Que serait le trading à haute fréquence sans la structure actuelle des marchés?
Au séminaire Trade Tech, qui se tenait du 16 au 18 avril 2013 à Londres, Joe Saluzzi, un des fondateurs de la firme de courtage Themis Trading, a souligné que le problème des marchés américains tient moins au trading à haute fréquence qu'à la structure actuelle des Bourses.
Aux Etats-Unis, même les patrons des Bourses comme BATS, NYSE Euronext, IntercontinentalExchange,... reconnaissent que les marchés sont devenus d'une extrême complexité.
"Tout a commencé lorsque Haim Bodek, qui relate son expérience dans le livre Dark Pools de Scott Patterson, s'est rendu compte des différents types d'ordres qui existent sur les Bourses américaines" a expliqué Saluzzi lors d'une présentation lors du séminaire.
"Haim, qui ne comprenait pas pourquoi il se faisait distancer sur les marchés, s'est retrouvé un jour à la table d'un patron de Bourses qui lui a rétorqué: quoi? Vous n'utilisez pas le hide not slide?" ajoute Saluzzi.

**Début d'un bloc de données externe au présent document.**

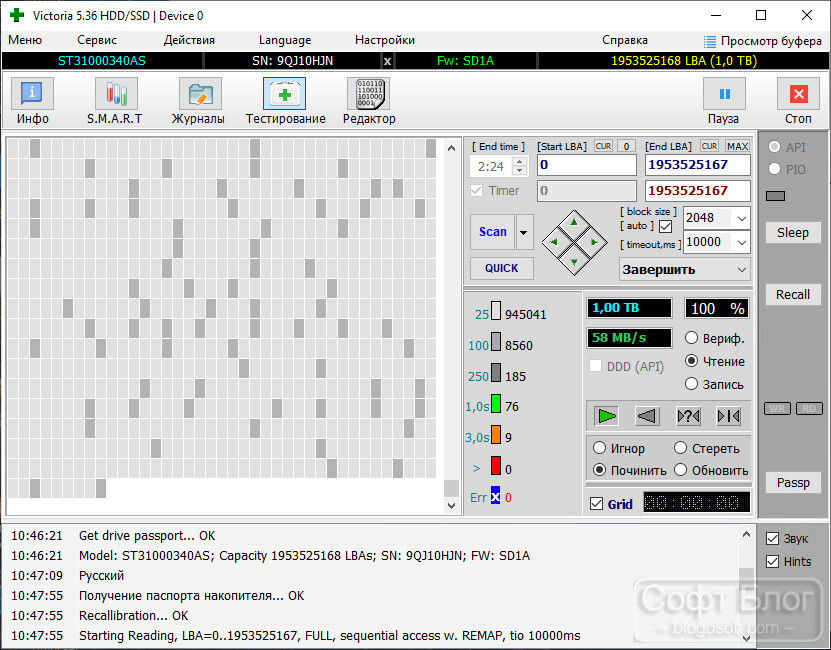
Task: Open the Завершить end-action dropdown
Action: coord(684,269)
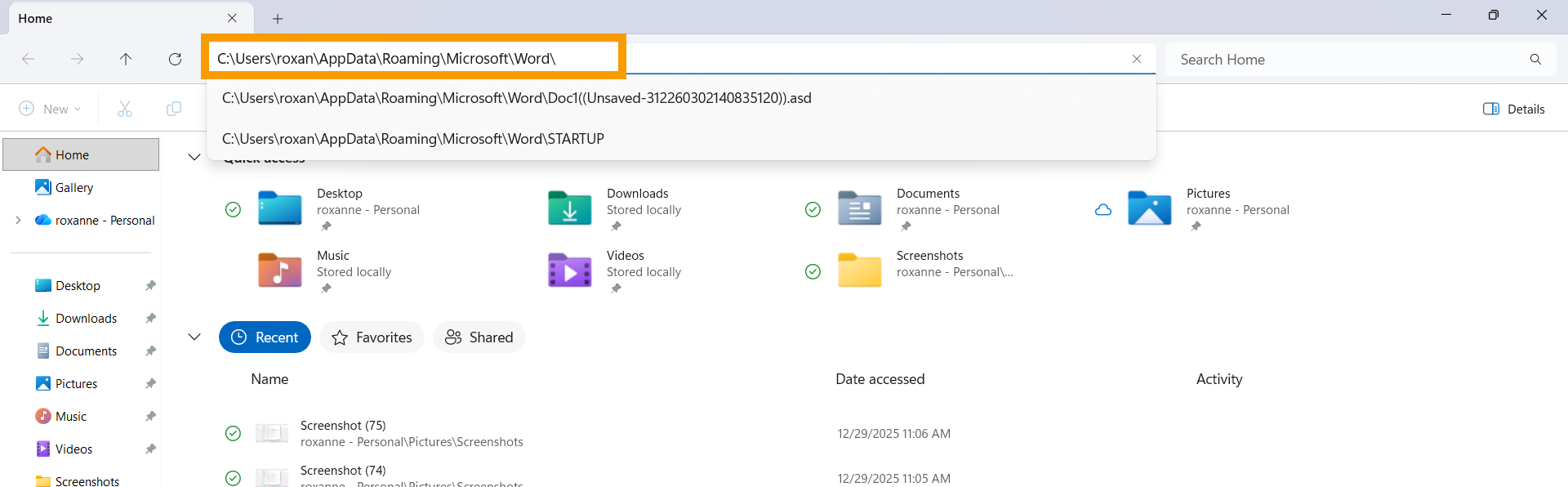Image resolution: width=1568 pixels, height=487 pixels.
Task: Click the Search Home input field
Action: [x=1348, y=60]
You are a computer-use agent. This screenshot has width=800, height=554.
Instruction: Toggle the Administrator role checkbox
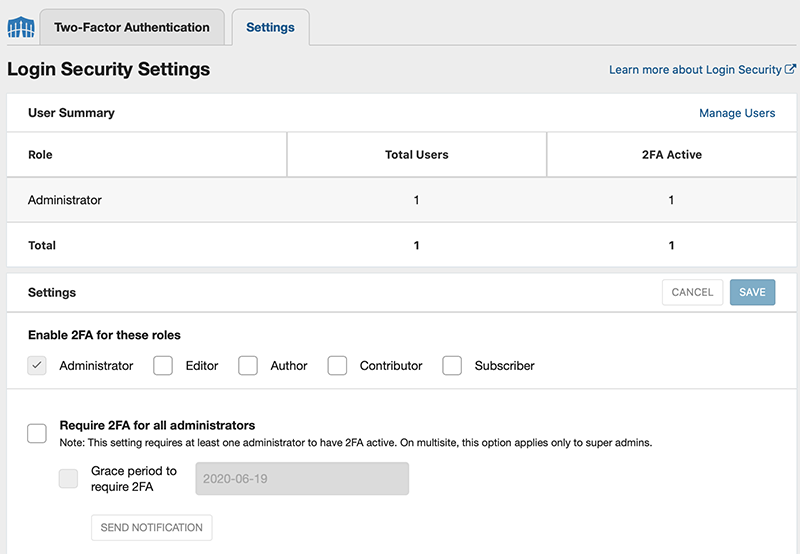37,365
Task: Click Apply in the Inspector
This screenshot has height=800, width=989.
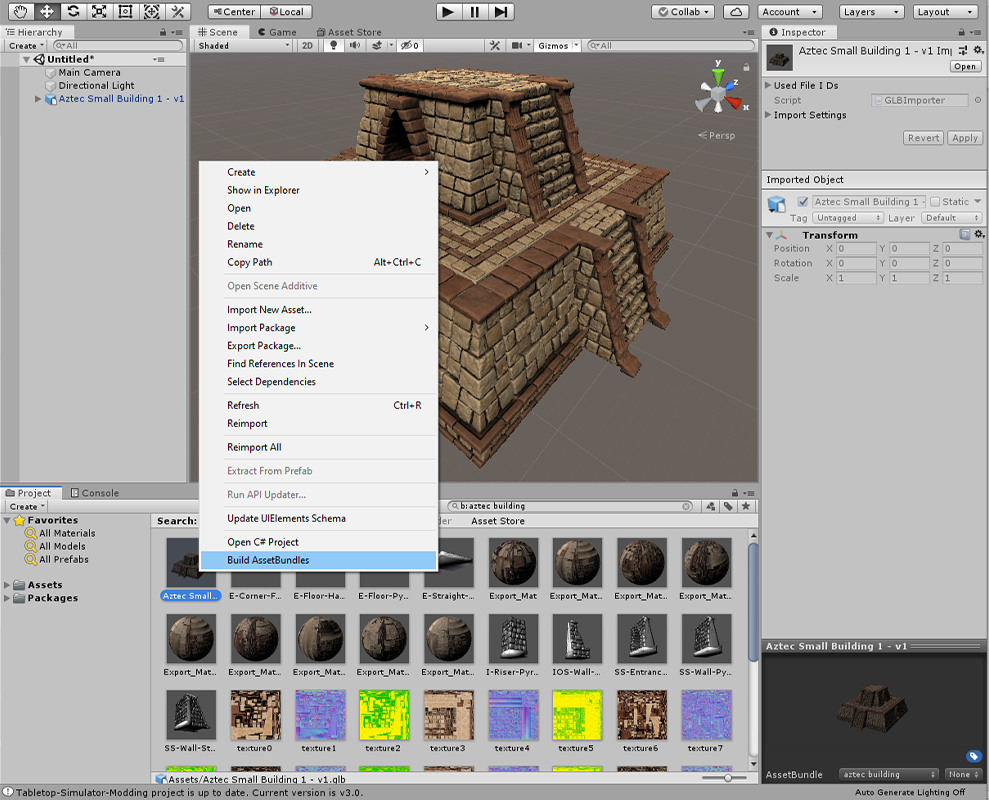Action: tap(964, 138)
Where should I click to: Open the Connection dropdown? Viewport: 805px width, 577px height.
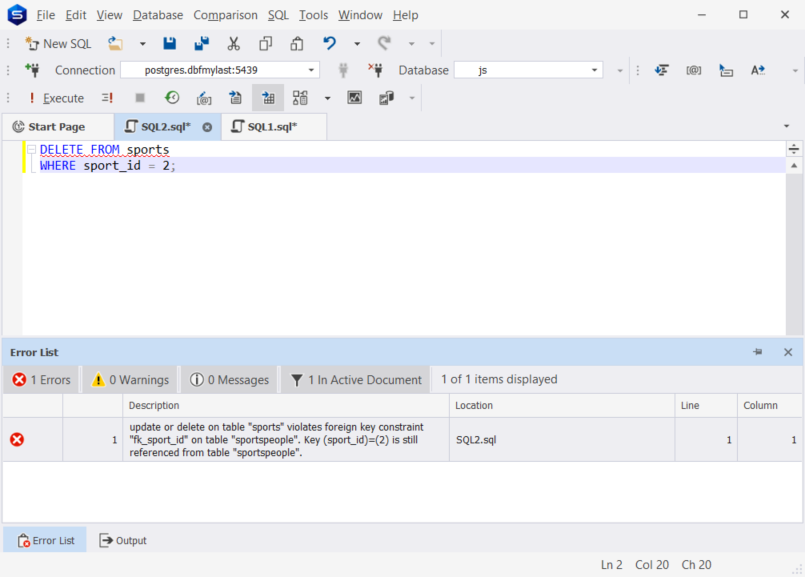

Bodek s'est penché sur ce type d'ordres et a découvert des pratiques qui ont poussé la Securities and Exchange Commission à s'y intéresser sérieusement. Depuis lors, les patrons de Bourses commencent à prendre leur distance avec ces ordres.
Et à Trade Tech, Saluzzi, Ari Burstein (conseiller chez l'ICI, l'association des mutual funds aux Etats-Unis) et Larry Tabb (le fondateur de Tabb Group) ont appelé à une révision des ordres de Bourses aux Etats-Unis.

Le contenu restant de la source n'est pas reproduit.